Barème de sanctions calqué sur le RGPD avec trois niveaux selon la gravité :

• Manquement aux exigences essentielles ou aux obligations principales (fabricants) : jusqu'à 15 millions d'euros ou 2,5% du chiffre d'affaires mondial annuel, le plus élevé des deux.
• Manquement aux autres obligations (importateurs, distributeurs, non-respect des procédures) : jusqu'à 10 M€ ou 2% du CA mondial.
• Informations incorrectes, incomplètes ou trompeuses fournies aux autorités : jusqu'à 5 M€ ou 1% du CA mondial.

Autres conséquences

• Retrait du marché du produit non conforme.
• Rappel obligatoire auprès des clients.
• Publication des manquements — effet réputationnel significatif.
• Responsabilité civile possible envers les victimes d'incidents liés à une non-conformité.
• Responsabilité pénale envisageable dans les cas graves.

Coordination avec les autres réglementations

Le CRA s'articule avec d'autres cadres européens :

• NIS2 : couvre la cybersécurité opérationnelle des entités essentielles. CRA couvre la cybersécurité des produits.
• DORA : spécifique au secteur financier pour les prestataires TIC critiques.
• RGPD : protection des données personnelles — non redondant, complémentaire.
• AI Act (Règlement UE 2024/1689) : couvre l'IA ; CRA s'applique aux produits IA en complément pour leurs aspects cybersécurité.
• Product Liability Directive révisée : responsabilité civile étendue aux produits logiciels.

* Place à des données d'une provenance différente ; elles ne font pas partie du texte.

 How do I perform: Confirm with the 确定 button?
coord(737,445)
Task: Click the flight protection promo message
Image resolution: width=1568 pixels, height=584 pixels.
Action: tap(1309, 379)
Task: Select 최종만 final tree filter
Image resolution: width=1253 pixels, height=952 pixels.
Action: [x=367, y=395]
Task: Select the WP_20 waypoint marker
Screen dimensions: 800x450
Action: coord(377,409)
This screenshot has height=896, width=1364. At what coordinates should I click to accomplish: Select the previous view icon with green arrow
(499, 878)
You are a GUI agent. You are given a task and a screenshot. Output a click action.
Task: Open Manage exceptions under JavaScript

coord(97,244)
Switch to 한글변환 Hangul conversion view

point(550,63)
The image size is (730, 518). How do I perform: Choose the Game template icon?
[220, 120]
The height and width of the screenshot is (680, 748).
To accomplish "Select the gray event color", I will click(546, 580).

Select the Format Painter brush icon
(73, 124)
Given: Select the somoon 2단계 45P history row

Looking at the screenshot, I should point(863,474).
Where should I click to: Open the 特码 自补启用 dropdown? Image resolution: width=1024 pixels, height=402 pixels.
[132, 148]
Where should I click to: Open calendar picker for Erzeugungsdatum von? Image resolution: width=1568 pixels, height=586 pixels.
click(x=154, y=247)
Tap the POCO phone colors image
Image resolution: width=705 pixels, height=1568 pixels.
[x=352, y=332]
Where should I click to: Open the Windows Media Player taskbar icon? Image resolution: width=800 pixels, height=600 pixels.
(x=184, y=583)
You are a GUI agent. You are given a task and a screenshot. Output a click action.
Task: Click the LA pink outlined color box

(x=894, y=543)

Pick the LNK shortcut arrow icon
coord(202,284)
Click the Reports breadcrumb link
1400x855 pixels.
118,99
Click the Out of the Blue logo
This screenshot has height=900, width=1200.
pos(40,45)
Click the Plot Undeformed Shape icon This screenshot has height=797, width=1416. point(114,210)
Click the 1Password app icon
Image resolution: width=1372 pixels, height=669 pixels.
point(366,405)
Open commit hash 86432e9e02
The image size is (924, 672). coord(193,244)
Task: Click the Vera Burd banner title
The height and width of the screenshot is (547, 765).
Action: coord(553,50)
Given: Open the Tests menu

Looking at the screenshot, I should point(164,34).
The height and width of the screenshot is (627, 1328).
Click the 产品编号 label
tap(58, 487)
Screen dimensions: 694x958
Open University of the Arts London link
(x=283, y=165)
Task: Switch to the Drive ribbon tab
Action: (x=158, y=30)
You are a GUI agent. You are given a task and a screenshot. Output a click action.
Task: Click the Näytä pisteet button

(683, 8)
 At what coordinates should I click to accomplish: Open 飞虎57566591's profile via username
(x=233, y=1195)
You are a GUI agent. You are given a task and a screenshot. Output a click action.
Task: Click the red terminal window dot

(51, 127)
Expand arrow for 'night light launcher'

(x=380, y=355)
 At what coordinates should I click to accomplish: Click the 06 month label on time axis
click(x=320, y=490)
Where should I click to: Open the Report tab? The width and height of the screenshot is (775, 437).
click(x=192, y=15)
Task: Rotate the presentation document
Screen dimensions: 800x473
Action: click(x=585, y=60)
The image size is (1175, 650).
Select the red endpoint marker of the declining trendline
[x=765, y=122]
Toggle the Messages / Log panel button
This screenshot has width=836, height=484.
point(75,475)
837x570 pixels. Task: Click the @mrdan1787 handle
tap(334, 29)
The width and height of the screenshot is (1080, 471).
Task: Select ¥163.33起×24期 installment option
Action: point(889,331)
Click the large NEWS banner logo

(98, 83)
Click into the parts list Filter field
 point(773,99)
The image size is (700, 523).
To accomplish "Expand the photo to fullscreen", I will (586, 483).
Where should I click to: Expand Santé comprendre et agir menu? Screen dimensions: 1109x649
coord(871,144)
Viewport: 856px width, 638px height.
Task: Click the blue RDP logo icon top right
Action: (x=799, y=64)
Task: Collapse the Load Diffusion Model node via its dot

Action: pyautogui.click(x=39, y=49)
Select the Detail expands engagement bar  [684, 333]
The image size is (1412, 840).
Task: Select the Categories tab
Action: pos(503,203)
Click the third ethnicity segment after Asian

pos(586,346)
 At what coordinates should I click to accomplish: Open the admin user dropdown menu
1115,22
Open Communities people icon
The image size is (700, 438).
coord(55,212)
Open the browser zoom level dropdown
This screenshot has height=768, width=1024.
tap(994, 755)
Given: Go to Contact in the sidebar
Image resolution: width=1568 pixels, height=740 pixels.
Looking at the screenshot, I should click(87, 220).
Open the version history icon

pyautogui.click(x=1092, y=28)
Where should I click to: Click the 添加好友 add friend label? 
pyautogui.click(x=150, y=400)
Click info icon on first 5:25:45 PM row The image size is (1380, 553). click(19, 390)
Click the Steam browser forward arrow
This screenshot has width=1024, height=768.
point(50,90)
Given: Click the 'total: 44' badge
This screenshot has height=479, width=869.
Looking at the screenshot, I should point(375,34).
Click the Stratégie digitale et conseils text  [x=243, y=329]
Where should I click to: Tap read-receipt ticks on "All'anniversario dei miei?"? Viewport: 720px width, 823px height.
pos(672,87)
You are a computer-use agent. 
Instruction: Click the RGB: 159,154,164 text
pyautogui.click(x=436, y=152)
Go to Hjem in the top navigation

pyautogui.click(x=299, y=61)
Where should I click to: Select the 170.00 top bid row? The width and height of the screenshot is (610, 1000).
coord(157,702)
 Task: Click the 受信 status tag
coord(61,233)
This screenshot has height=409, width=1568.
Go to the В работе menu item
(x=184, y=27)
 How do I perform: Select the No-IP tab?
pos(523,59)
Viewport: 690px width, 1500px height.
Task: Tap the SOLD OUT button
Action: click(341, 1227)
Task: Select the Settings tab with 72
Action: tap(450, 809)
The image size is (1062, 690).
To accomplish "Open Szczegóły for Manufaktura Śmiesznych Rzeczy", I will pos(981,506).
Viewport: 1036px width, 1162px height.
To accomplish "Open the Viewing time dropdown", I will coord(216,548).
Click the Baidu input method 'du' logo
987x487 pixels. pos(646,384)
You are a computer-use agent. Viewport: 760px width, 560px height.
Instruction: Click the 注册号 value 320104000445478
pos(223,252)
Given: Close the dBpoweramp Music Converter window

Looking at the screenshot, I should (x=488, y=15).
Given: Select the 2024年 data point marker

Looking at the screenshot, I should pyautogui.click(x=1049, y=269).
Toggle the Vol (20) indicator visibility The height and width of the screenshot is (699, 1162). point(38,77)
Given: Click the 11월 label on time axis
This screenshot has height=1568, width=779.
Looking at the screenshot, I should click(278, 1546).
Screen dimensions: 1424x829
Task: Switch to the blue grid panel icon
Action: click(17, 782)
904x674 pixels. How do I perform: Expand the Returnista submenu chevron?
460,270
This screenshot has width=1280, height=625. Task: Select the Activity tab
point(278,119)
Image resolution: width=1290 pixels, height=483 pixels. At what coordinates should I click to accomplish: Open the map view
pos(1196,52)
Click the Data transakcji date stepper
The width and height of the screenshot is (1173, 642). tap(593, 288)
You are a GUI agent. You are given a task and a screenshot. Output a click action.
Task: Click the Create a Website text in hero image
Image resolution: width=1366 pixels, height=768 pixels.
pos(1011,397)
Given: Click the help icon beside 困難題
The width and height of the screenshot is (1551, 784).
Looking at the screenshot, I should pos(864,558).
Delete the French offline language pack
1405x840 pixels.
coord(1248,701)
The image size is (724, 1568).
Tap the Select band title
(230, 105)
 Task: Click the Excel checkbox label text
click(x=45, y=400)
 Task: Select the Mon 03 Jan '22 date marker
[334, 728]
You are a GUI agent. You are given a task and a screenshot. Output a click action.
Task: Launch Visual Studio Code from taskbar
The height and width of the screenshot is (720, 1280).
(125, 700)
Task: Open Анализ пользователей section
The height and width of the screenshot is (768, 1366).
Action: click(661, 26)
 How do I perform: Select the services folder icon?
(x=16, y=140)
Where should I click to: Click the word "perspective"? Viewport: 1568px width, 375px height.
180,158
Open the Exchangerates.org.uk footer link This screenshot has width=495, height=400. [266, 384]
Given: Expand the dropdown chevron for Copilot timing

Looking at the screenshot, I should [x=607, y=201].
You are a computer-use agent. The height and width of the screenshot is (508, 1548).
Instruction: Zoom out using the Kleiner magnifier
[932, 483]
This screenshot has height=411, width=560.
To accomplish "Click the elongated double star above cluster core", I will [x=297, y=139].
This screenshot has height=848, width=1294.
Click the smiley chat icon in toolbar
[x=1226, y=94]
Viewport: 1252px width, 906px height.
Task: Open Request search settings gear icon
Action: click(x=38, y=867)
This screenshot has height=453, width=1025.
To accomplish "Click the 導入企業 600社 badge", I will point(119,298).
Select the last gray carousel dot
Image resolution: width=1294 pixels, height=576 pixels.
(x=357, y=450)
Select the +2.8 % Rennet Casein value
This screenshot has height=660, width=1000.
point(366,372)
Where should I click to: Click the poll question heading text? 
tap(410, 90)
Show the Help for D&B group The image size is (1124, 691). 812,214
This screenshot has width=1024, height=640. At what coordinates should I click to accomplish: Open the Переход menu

Relation avec les standards sectoriels

Le CRA peut s'appuyer sur des référentiels existants pour démontrer la conformité. Un produit certifié ISO 27001 ou IEC 62443 bénéficie d'une présomption partielle de conformité pour certaines exigences. Les schémas de certification européens (EUCC — Common Criteria européen) constituent une voie privilégiée pour les produits critiques.

08 — FAQQuestions fréquentes

Le CRA s'applique-t-il aux services SaaS ?

Partiellement. Les services SaaS purs relèvent principalement de NIS2. Le CRA couvre cependant les logiciels distribués (applications cloud avec client lourd, applications mobiles, services avec composant local). Une frontière nuancée qui fera l'objet de clarifications par la Commission et ENISA dans les lignes directrices.

Que signifie « durée de support attendue » ?

Le règlement ne fixe pas de durée rigide mais exige qu'elle soit proportionnée à la nature du produit et communiquée clairement au consommateur avant achat. Lignes directrices attendues :

• Produits grand public courants : 5 ans minimum.
• Produits durables (électroménager, systèmes industriels) : 7 à 15 ans.
• Équipements critiques (santé, industriel) : 10 à 20 ans, parfois plus.

Cette obligation renverse la pratique actuelle où certains fabricants cessent les mises à jour peu après commercialisation.

Qu'est-ce que cela change pour les développeurs ?

Côté éditeurs commerciaux : pratiques secure development lifecycle obligatoires, intégration SBOM en CI/CD, processus de gestion des vulnérabilités formalisé, documentation produit renforcée, formation des équipes. Côté développeurs OSS individuels : pas d'obligation si l'activité n'est pas commerciale. Côté fondations OSS : statut de steward avec obligations proportionnées.

Comment les autorités vont-elles vérifier la conformité ?

Plusieurs mécanismes prévus : surveillance active du marché (achats tests, audits), contrôles lors d'incidents signalés, réaction aux plaintes et alertes de tiers (chercheurs en sécurité, concurrents, ONG), coopération internationale entre autorités européennes. Le système ICSMS existant de surveillance des produits sera étendu au CRA. La transparence des SBOM facilitera les vérifications croisées.

Et si mon fabricant étranger ignore le CRA ?

Les importateurs et distributeurs UE ont obligation de vérifier la conformité avant mise sur le marché européen. Un produit sans marquage CE ou avec documentation manquante ne peut pas être légalement distribué dans l'UE. Les plateformes e-commerce (Amazon, AliExpress) sont progressivement responsabilisées via le Digital Services Act et le futur Digital Fairness Act. Les produits importés individuellement par des consommateurs depuis l'étranger restent un angle mort pratique mais ne sont pas couverts par le CRA.